New students also submitted essays on the book at about 250 small group discussions across campus on Aug. 23, led by Cornell faculty, staff and administrators.
The "Androids" experience doesn't end with Orientation Week. The reading project website http://reading.cornell.edu features study questions, events, and an informative blog with content by librarian Lance Heidig. This year's read has also spawned a film series and three exhibitions on campus.
Cornell Cinema is presenting "Dickstopia: The Dystopian Realities of Philip K. Dick," Sept. 1-24, with four film adaptations: "Screamers" (1996), based on "Second Variety"; "Total Recall" (1990), based on "We Can Remember It For You Wholesale"; "A Scanner Darkly" (2006) and "Minority Report" (2002). Each film will also be screened on video on Saturdays in September in Robert Purcell Community Center Auditorium.

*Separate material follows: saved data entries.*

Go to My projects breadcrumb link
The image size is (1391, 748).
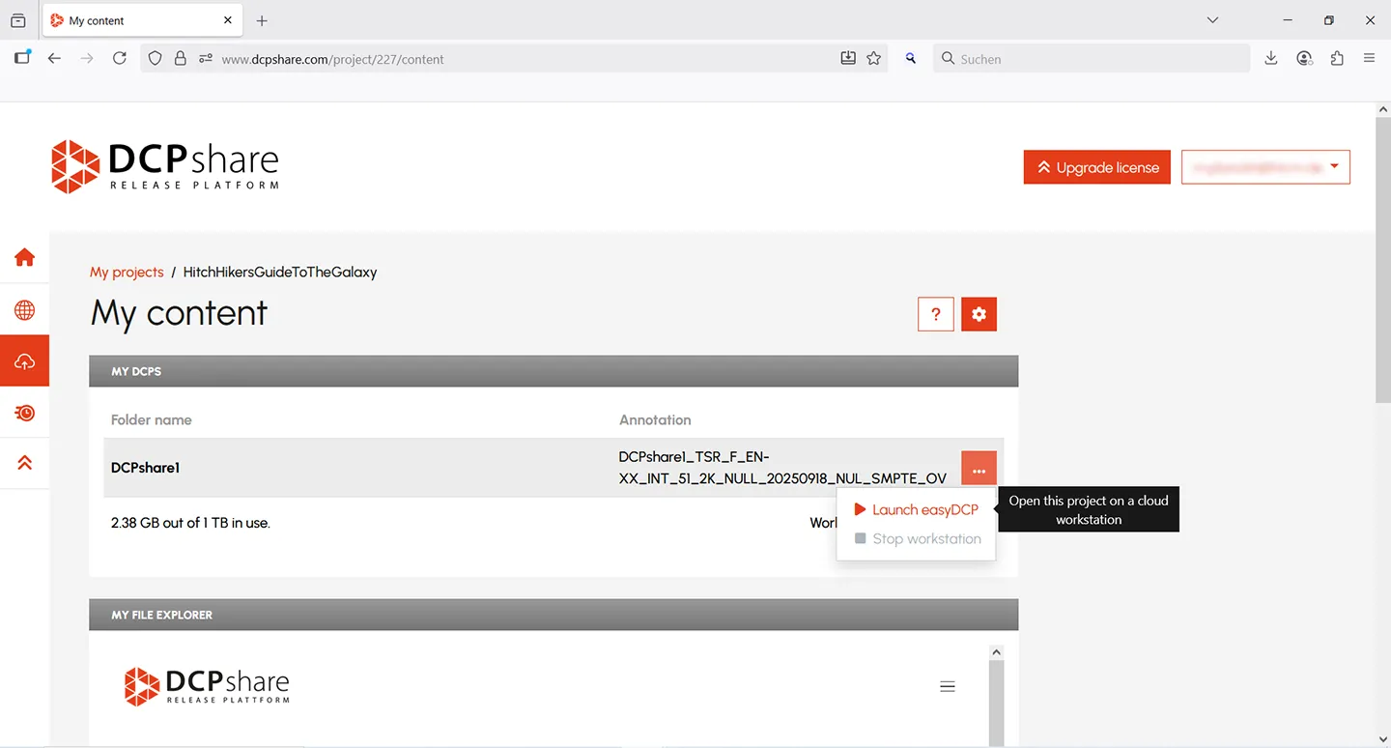127,272
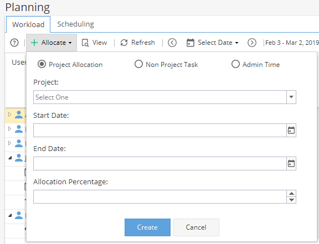Choose the Admin Time radio button
Image resolution: width=319 pixels, height=244 pixels.
point(235,64)
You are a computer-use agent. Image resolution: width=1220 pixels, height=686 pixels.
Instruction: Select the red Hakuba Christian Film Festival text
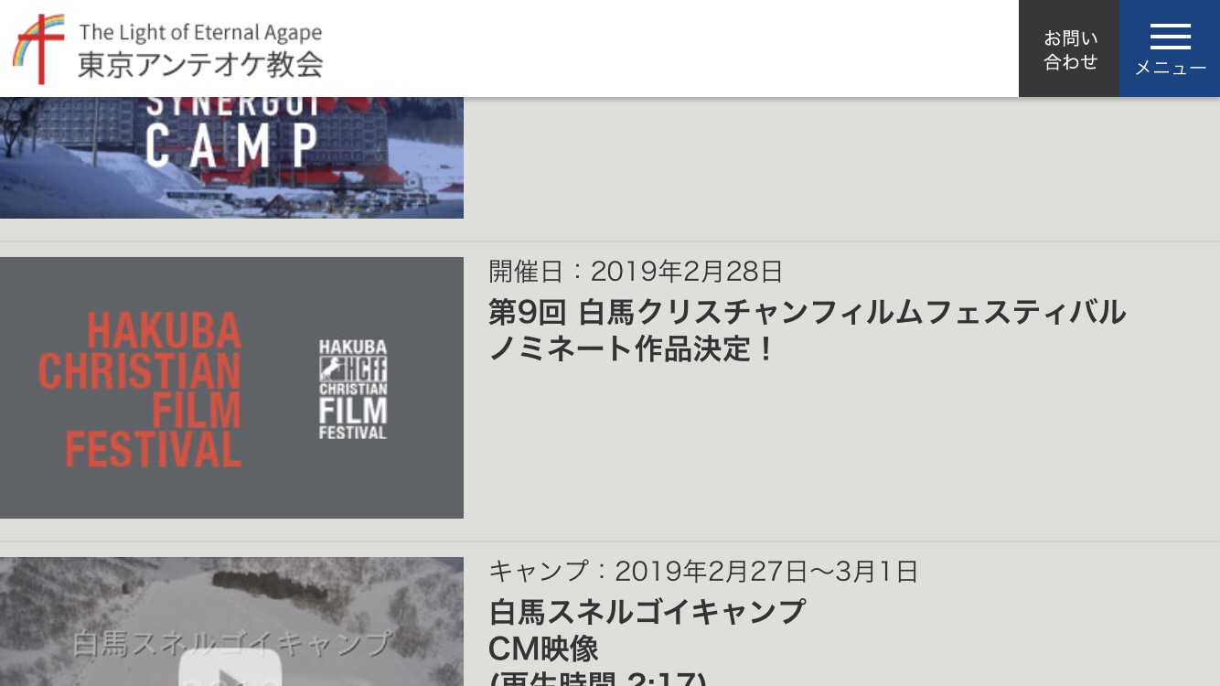[140, 390]
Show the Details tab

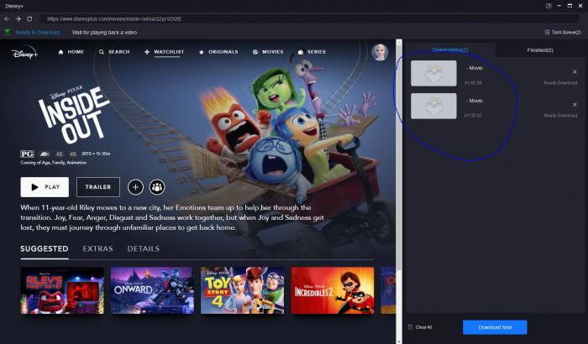pos(143,249)
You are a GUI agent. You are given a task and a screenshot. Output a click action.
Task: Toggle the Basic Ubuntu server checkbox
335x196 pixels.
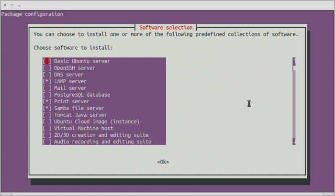[x=47, y=61]
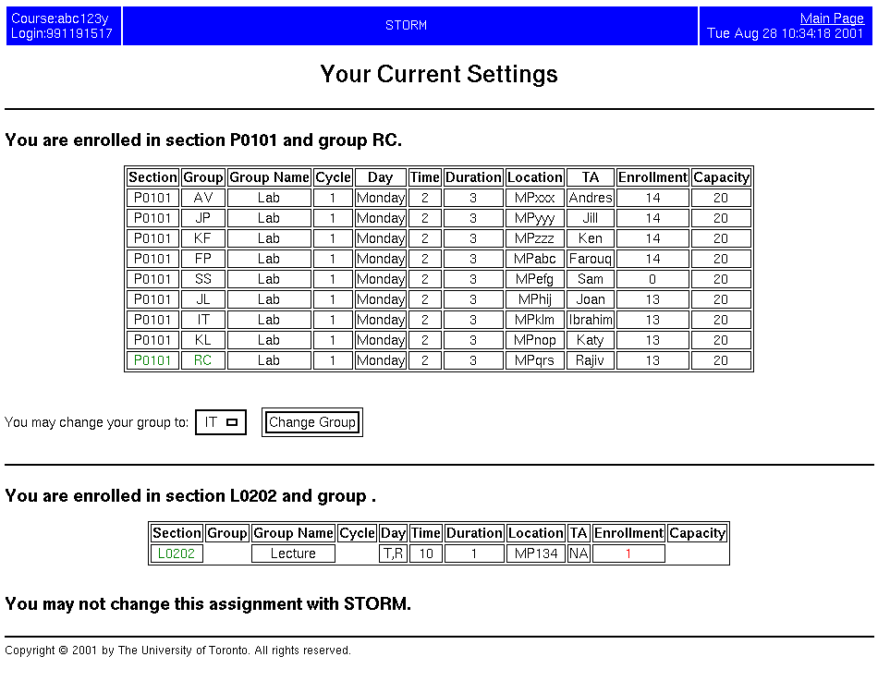Click TA name Andres in the table
Screen dimensions: 890x681
590,197
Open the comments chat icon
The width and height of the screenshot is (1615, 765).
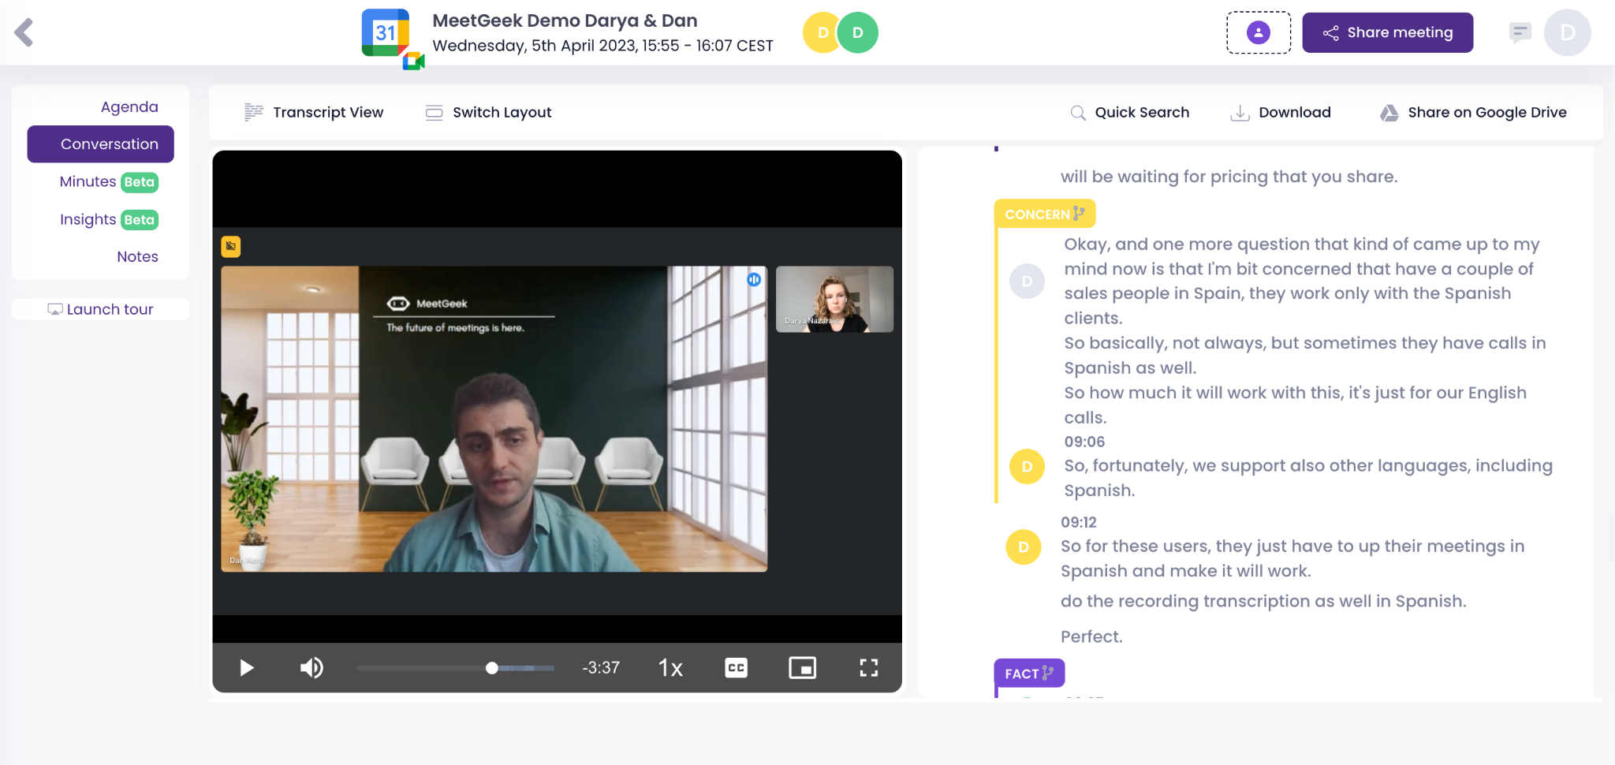coord(1519,32)
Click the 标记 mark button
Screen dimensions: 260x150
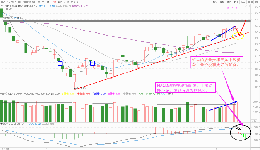coord(243,2)
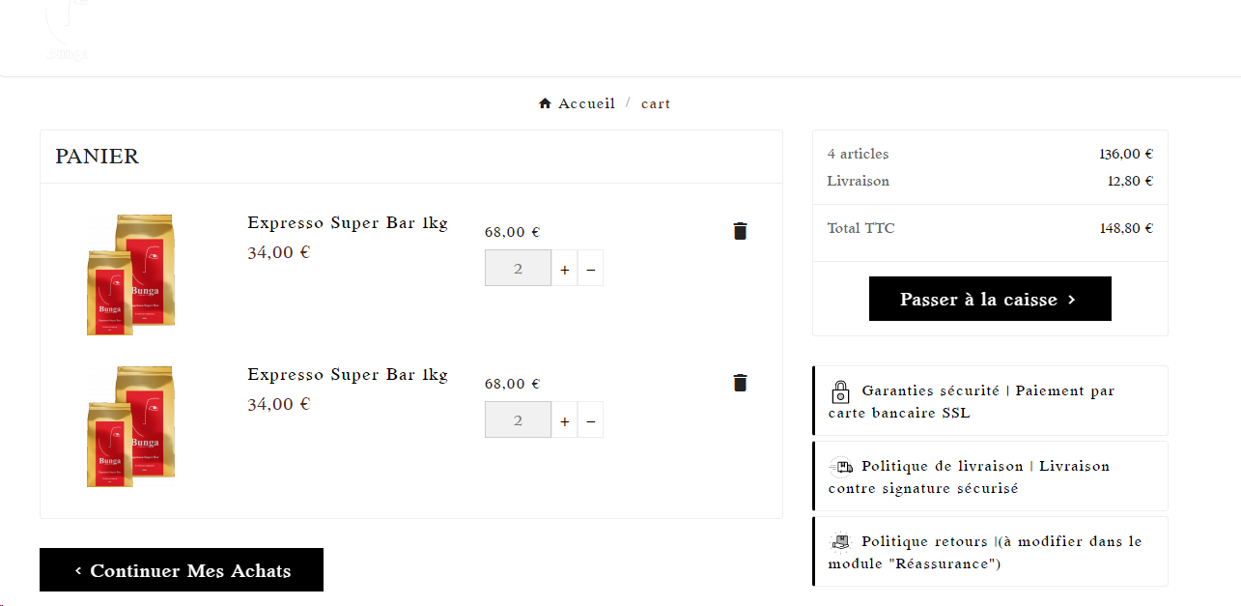Click the returns policy box icon
The width and height of the screenshot is (1241, 606).
(x=840, y=542)
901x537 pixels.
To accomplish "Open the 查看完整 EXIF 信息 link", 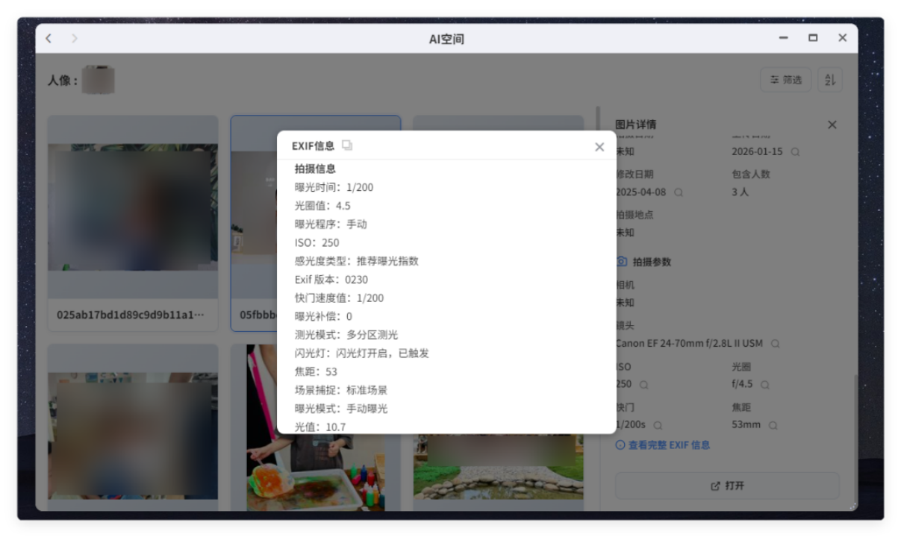I will (x=663, y=445).
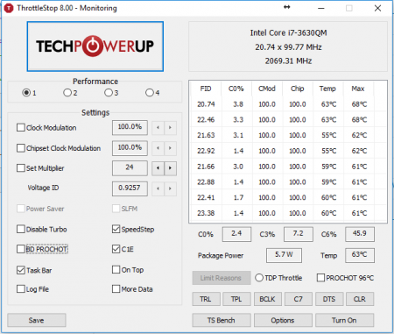Click the ThrottleStop title bar icon

pyautogui.click(x=9, y=8)
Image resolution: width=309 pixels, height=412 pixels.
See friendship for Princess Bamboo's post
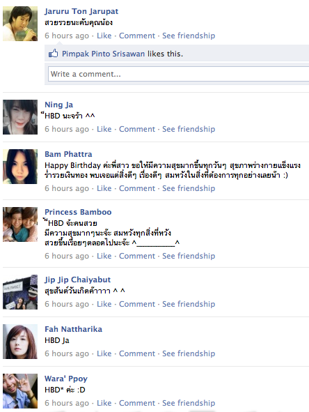tap(189, 256)
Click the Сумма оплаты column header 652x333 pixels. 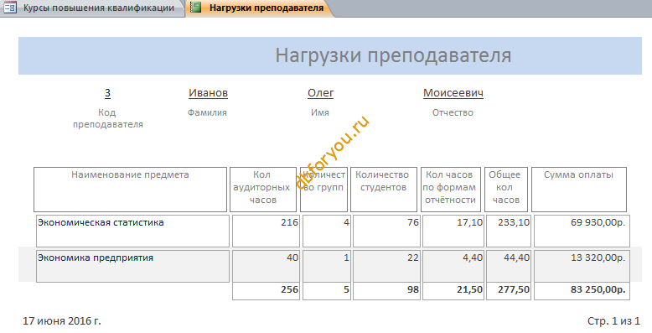pos(579,190)
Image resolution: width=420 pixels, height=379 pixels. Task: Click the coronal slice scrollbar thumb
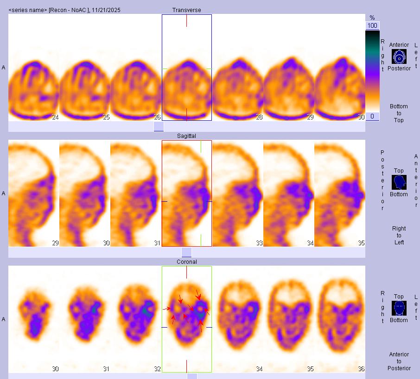coord(192,376)
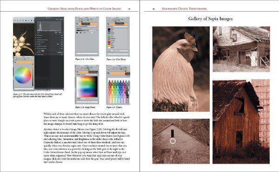279x172 pixels.
Task: Click the color wheel icon in Figure 2.20's toolbar
Action: pyautogui.click(x=78, y=68)
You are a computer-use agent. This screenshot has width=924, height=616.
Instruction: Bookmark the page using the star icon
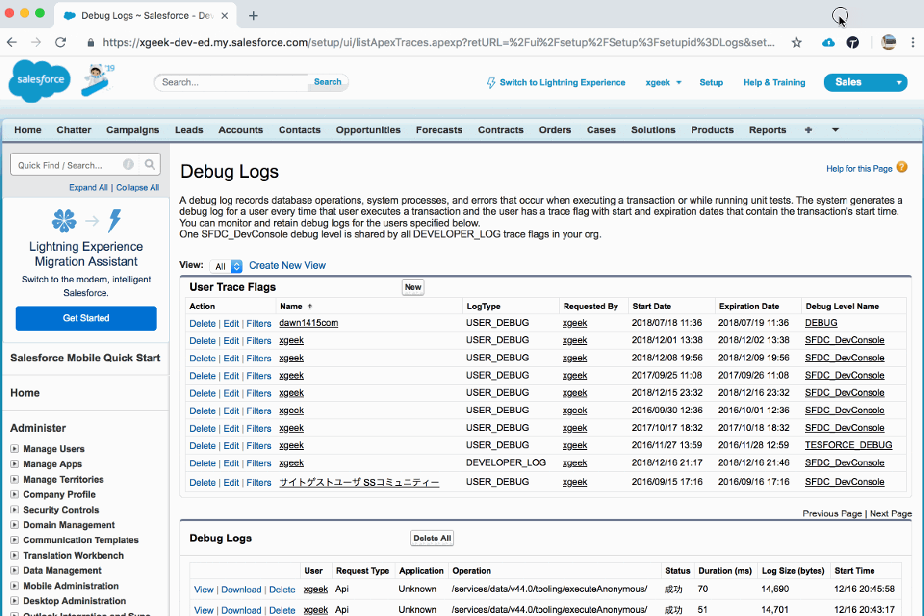pos(796,42)
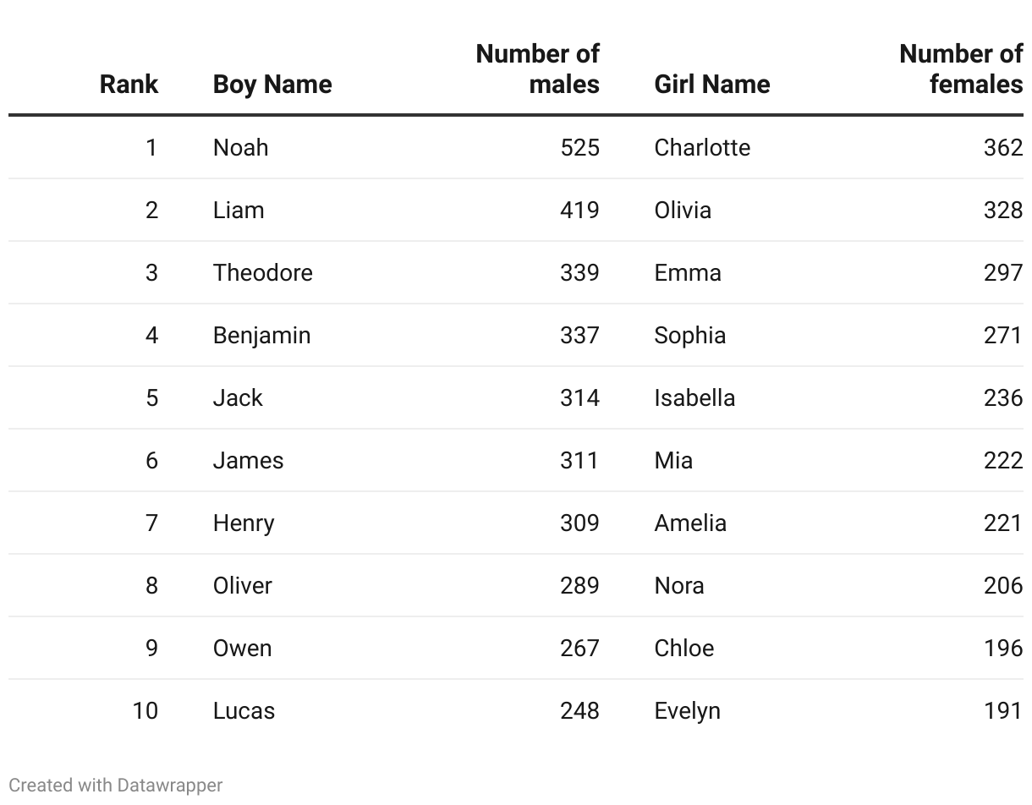Image resolution: width=1032 pixels, height=805 pixels.
Task: Click the Henry cell
Action: tap(244, 523)
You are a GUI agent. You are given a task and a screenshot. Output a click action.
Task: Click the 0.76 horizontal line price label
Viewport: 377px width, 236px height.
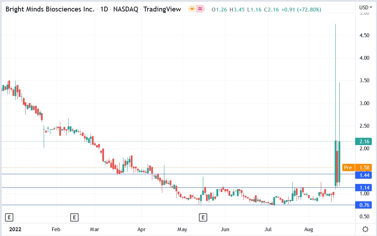(364, 205)
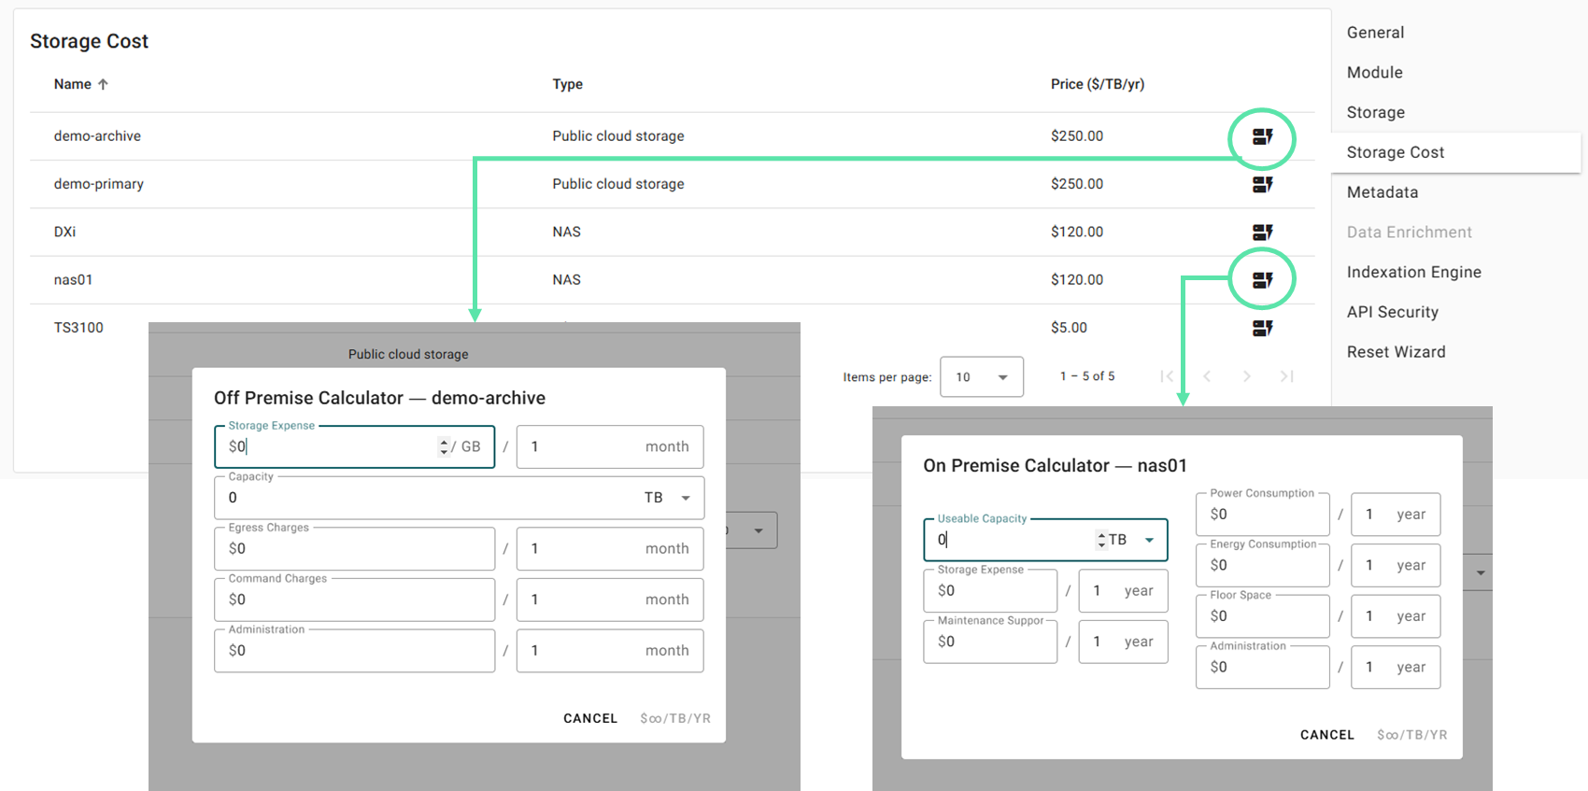Open cost calculator for DXi row
The height and width of the screenshot is (791, 1588).
point(1262,233)
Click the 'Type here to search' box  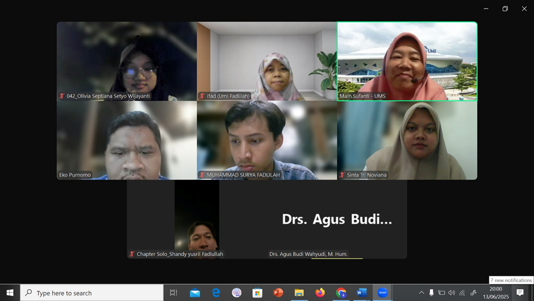point(92,293)
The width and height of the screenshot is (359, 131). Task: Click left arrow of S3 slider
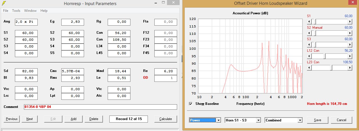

The Herbert F. Johnson Museum of Art is offering, through Sept. 19, a small study gallery exhibit of paintings and video related to the book.
"The Case for Relationships," through Oct. 8 in Balch Hall's Carol Tatkon Center, displays such themes as the role of animals in our lives and science's efforts to preserve the animal kingdom.
Cornell Library's Division of Rare and Manuscript Collections traces the history of Dick's novel, and its translation to screen and popular consciousness, in "Android Dreams: Philip K. Dick and Ridley Scott's Replicant Futures," online and in a physical exhibition on display through Oct. 8 in Carl A. Kroch Library level 2B. The library has copies of "Androids" and other Dick works in several languages, and various editions of "Blade Runner."
Other events include a panel discussion of the "Androids" 2010 Community Read, Aug. 26, 8 p.m. at the Tompkins County Public Library. The library's book discussion groups, Sept. 21 at 7 p.m. and Sept. 22 at 11:30 a.m., are open to the public with advance registration. Information: http://tcpl.org/community-read.php.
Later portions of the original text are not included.